Stored items from a collection
******
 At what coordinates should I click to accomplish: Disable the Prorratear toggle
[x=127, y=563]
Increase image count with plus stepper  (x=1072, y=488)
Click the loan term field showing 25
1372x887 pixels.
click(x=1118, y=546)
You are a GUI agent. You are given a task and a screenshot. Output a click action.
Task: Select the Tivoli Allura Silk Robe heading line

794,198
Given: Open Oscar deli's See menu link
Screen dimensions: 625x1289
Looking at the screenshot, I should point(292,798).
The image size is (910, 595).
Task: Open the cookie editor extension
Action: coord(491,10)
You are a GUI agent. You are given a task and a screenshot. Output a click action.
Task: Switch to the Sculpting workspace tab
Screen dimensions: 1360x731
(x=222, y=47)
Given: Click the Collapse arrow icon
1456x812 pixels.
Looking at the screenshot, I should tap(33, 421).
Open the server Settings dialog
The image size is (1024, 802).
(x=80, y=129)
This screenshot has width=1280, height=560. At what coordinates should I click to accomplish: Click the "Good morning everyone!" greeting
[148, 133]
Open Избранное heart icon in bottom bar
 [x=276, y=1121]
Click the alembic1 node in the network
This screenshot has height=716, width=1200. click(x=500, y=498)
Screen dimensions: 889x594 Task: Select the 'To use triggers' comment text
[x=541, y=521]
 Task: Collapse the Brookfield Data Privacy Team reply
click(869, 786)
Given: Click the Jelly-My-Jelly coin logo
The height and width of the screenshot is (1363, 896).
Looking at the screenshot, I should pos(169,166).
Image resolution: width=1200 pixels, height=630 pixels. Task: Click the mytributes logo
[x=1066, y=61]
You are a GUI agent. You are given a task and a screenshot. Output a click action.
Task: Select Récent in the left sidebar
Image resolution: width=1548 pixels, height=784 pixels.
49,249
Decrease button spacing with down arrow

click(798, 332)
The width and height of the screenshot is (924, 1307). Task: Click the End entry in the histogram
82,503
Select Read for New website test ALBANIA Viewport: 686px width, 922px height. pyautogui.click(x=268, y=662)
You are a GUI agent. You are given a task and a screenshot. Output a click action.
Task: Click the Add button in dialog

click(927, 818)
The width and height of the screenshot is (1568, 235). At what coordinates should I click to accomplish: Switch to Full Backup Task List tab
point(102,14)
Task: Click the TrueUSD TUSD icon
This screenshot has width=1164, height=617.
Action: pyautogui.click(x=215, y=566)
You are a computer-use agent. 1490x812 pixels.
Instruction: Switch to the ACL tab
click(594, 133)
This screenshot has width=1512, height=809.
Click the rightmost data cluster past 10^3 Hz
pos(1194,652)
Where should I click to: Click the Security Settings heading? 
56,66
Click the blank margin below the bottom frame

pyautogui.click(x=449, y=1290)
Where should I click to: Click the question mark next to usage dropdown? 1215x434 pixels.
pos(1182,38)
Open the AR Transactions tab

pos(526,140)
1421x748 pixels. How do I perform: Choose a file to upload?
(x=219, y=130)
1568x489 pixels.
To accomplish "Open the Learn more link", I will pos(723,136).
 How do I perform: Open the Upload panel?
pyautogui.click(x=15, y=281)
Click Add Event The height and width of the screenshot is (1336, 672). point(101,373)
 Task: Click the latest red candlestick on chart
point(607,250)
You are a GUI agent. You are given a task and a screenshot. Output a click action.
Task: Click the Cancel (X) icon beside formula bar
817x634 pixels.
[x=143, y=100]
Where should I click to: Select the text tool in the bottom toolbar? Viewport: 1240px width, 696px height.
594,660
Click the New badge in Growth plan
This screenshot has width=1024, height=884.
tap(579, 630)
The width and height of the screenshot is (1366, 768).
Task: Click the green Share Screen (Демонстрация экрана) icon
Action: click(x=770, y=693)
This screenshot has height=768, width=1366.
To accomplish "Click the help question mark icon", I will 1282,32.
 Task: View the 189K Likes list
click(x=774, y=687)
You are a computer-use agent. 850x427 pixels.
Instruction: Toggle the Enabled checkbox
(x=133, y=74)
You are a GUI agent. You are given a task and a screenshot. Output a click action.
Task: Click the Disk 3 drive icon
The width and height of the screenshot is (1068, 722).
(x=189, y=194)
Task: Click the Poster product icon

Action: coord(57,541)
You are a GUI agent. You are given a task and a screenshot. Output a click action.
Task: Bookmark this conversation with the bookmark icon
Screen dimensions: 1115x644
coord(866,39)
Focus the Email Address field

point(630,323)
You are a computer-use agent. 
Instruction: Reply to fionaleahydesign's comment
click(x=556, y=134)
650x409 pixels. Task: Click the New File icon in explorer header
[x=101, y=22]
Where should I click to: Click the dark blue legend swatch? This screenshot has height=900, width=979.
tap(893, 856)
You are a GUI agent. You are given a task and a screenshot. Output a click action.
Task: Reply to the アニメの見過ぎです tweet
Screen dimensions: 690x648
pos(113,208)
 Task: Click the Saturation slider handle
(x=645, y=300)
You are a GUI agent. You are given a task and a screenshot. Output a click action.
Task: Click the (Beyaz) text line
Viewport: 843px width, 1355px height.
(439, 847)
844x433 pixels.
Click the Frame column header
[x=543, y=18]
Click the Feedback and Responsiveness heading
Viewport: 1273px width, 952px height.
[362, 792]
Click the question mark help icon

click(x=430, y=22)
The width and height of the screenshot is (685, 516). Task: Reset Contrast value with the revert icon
******
Work to complete:
Your task is to repeat every entry above exactly.

Result below:
 At what coordinates should I click to accomplish: Disable the Prorratear toggle
[x=127, y=563]
Increase image count with plus stepper  (x=1072, y=488)
Click the loan term field showing 25
1372x887 pixels.
click(x=1118, y=546)
You are a GUI agent. You are given a task and a screenshot. Output a click action.
Task: Select the Tivoli Allura Silk Robe heading line

794,198
Given: Open Oscar deli's See menu link
Screen dimensions: 625x1289
Looking at the screenshot, I should point(292,798).
The image size is (910, 595).
Task: Open the cookie editor extension
Action: coord(491,10)
You are a GUI agent. You are given a task and a screenshot. Output a click action.
Task: Switch to the Sculpting workspace tab
Screen dimensions: 1360x731
(x=222, y=47)
Given: Click the Collapse arrow icon
1456x812 pixels.
Looking at the screenshot, I should tap(33, 421).
Open the server Settings dialog
The image size is (1024, 802).
(x=80, y=129)
This screenshot has width=1280, height=560. At what coordinates should I click to accomplish: Click the "Good morning everyone!" greeting
[148, 133]
Open Избранное heart icon in bottom bar
 [x=276, y=1121]
Click the alembic1 node in the network
This screenshot has height=716, width=1200. click(x=500, y=498)
Screen dimensions: 889x594 Task: Select the 'To use triggers' comment text
[x=541, y=521]
 Task: Collapse the Brookfield Data Privacy Team reply
click(869, 786)
Given: Click the Jelly-My-Jelly coin logo
The height and width of the screenshot is (1363, 896).
Looking at the screenshot, I should pos(169,166).
Image resolution: width=1200 pixels, height=630 pixels. Task: Click the mytributes logo
[x=1066, y=61]
You are a GUI agent. You are given a task and a screenshot. Output a click action.
Task: Select Récent in the left sidebar
Image resolution: width=1548 pixels, height=784 pixels.
49,249
Decrease button spacing with down arrow

click(798, 332)
The width and height of the screenshot is (924, 1307). Task: Click the End entry in the histogram
82,503
Select Read for New website test ALBANIA Viewport: 686px width, 922px height. pyautogui.click(x=268, y=662)
You are a GUI agent. You are given a task and a screenshot. Output a click action.
Task: Click the Add button in dialog

click(927, 818)
The width and height of the screenshot is (1568, 235). At what coordinates should I click to accomplish: Switch to Full Backup Task List tab
point(102,14)
Task: Click the TrueUSD TUSD icon
This screenshot has width=1164, height=617.
Action: pyautogui.click(x=215, y=566)
You are a computer-use agent. 1490x812 pixels.
Instruction: Switch to the ACL tab
click(594, 133)
This screenshot has width=1512, height=809.
Click the rightmost data cluster past 10^3 Hz
pos(1194,652)
Where should I click to: Click the Security Settings heading? 
56,66
Click the blank margin below the bottom frame

pyautogui.click(x=449, y=1290)
Where should I click to: Click the question mark next to usage dropdown? 1215x434 pixels.
pos(1182,38)
Open the AR Transactions tab

pos(526,140)
1421x748 pixels. How do I perform: Choose a file to upload?
(x=219, y=130)
1568x489 pixels.
To accomplish "Open the Learn more link", I will pos(723,136).
 How do I perform: Open the Upload panel?
pyautogui.click(x=15, y=281)
Click Add Event The height and width of the screenshot is (1336, 672). point(101,373)
 Task: Click the latest red candlestick on chart
point(607,250)
You are a GUI agent. You are given a task and a screenshot. Output a click action.
Task: Click the Cancel (X) icon beside formula bar
817x634 pixels.
[x=143, y=100]
Where should I click to: Select the text tool in the bottom toolbar? Viewport: 1240px width, 696px height.
594,660
Click the New badge in Growth plan
This screenshot has width=1024, height=884.
tap(579, 630)
The width and height of the screenshot is (1366, 768).
Task: Click the green Share Screen (Демонстрация экрана) icon
Action: click(x=770, y=693)
This screenshot has height=768, width=1366.
To accomplish "Click the help question mark icon", I will 1282,32.
 Task: View the 189K Likes list
click(x=774, y=687)
You are a computer-use agent. 850x427 pixels.
Instruction: Toggle the Enabled checkbox
(x=133, y=74)
You are a GUI agent. You are given a task and a screenshot. Output a click action.
Task: Click the Disk 3 drive icon
The width and height of the screenshot is (1068, 722).
(x=189, y=194)
Task: Click the Poster product icon

Action: coord(57,541)
You are a GUI agent. You are given a task and a screenshot. Output a click action.
Task: Bookmark this conversation with the bookmark icon
Screen dimensions: 1115x644
coord(866,39)
Focus the Email Address field

point(630,323)
You are a computer-use agent. 
Instruction: Reply to fionaleahydesign's comment
click(x=556, y=134)
650x409 pixels. Task: Click the New File icon in explorer header
[x=101, y=22]
Where should I click to: Click the dark blue legend swatch? This screenshot has height=900, width=979.
tap(893, 856)
You are a GUI agent. You are given a task and a screenshot. Output a click action.
Task: Reply to the アニメの見過ぎです tweet
Screen dimensions: 690x648
pos(113,208)
 Task: Click the Saturation slider handle
(x=645, y=300)
You are a GUI agent. You are given a task and a screenshot. Output a click action.
Task: Click the (Beyaz) text line
Viewport: 843px width, 1355px height.
(439, 847)
844x433 pixels.
Click the Frame column header
[x=543, y=18]
Click the Feedback and Responsiveness heading
Viewport: 1273px width, 952px height.
[362, 792]
Click the question mark help icon

click(x=430, y=22)
The width and height of the screenshot is (685, 516). Task: Reset Contrast value with the revert icon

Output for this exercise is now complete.